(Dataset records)
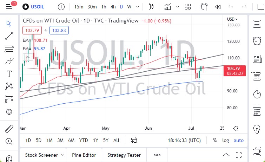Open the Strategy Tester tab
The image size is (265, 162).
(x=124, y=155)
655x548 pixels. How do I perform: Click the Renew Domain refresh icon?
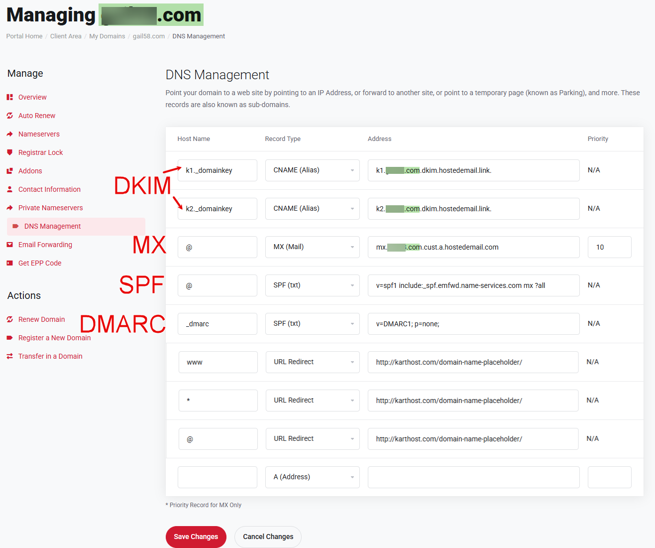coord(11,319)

Task goal:
Rewrite the listing above with "Renew Domain" swapped for "Transfer Domain" everywhere it occurs, leaving everything else unchanged. Omit the pictures from your version.

Solution:
Open the Strategy Tester tab
The image size is (265, 162).
(x=124, y=155)
655x548 pixels. How do I perform: Click the Transfer Domain refresh icon?
coord(11,319)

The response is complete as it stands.